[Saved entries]
--- START ---
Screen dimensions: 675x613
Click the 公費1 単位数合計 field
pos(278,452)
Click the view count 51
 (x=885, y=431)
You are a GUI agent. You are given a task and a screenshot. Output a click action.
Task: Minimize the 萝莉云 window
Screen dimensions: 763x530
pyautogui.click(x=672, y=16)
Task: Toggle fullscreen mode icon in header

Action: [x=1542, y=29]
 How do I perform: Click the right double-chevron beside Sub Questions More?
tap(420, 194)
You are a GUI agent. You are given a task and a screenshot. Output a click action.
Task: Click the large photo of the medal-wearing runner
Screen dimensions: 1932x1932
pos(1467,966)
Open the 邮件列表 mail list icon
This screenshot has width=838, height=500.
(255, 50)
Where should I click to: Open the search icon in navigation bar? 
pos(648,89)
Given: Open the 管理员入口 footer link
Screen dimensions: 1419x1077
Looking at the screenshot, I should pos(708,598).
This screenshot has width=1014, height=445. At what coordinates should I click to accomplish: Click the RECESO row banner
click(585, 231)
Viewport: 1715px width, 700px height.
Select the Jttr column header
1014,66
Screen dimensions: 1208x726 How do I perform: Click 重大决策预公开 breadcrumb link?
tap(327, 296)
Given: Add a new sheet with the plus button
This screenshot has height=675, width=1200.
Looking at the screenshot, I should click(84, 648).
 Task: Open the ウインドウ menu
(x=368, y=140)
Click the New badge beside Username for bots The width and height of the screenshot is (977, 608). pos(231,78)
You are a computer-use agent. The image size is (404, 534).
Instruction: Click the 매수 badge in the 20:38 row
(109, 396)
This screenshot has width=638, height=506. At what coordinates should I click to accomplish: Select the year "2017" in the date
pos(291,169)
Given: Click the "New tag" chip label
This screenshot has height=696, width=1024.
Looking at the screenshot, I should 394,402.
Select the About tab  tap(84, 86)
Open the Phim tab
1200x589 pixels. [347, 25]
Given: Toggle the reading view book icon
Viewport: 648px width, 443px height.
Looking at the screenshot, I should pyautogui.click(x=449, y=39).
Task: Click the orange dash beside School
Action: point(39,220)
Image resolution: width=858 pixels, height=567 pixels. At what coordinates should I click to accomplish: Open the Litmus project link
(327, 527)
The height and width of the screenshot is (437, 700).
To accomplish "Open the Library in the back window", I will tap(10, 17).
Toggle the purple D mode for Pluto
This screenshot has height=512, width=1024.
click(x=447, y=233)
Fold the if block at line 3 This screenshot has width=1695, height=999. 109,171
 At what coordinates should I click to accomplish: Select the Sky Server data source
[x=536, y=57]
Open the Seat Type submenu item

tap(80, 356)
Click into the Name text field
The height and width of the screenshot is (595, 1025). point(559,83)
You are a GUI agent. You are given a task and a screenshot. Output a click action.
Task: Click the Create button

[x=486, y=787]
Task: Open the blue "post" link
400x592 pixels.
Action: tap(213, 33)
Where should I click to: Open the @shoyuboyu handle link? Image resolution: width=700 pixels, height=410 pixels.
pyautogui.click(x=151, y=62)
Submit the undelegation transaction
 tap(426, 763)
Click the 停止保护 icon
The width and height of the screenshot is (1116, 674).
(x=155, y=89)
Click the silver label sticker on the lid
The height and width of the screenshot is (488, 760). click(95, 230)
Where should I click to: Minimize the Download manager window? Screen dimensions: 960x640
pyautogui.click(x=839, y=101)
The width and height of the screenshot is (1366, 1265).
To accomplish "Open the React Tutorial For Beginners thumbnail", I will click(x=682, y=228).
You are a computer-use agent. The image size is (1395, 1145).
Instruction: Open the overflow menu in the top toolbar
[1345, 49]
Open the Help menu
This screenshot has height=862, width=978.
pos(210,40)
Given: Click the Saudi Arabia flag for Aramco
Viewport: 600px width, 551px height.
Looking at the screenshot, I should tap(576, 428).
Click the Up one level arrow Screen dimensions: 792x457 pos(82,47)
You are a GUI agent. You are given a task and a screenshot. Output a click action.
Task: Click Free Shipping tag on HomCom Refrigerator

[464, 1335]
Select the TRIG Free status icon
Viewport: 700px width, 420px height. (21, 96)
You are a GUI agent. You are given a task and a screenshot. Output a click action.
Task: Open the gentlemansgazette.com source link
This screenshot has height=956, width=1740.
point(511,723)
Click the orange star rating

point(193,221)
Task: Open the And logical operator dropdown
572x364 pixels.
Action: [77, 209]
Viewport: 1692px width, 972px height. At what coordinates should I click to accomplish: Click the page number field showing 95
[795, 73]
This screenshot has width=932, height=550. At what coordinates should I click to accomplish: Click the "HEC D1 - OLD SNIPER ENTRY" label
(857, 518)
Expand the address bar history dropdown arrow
--- END ---
▶ WHAT TO WORK ON
Nothing but the lines from the beginning of the records through the line with "Given: Open the 管理员入口 footer link" should appear, each printed exactly.

▶ ANSWER BELOW
Screen dimensions: 675x613
Click the 公費1 単位数合計 field
pos(278,452)
Click the view count 51
 (x=885, y=431)
You are a GUI agent. You are given a task and a screenshot. Output a click action.
Task: Minimize the 萝莉云 window
Screen dimensions: 763x530
pyautogui.click(x=672, y=16)
Task: Toggle fullscreen mode icon in header

Action: [x=1542, y=29]
 How do I perform: Click the right double-chevron beside Sub Questions More?
tap(420, 194)
You are a GUI agent. You are given a task and a screenshot. Output a click action.
Task: Click the large photo of the medal-wearing runner
Screen dimensions: 1932x1932
pos(1467,966)
Open the 邮件列表 mail list icon
This screenshot has width=838, height=500.
(255, 50)
Where should I click to: Open the search icon in navigation bar? 
pos(648,89)
Given: Open the 管理员入口 footer link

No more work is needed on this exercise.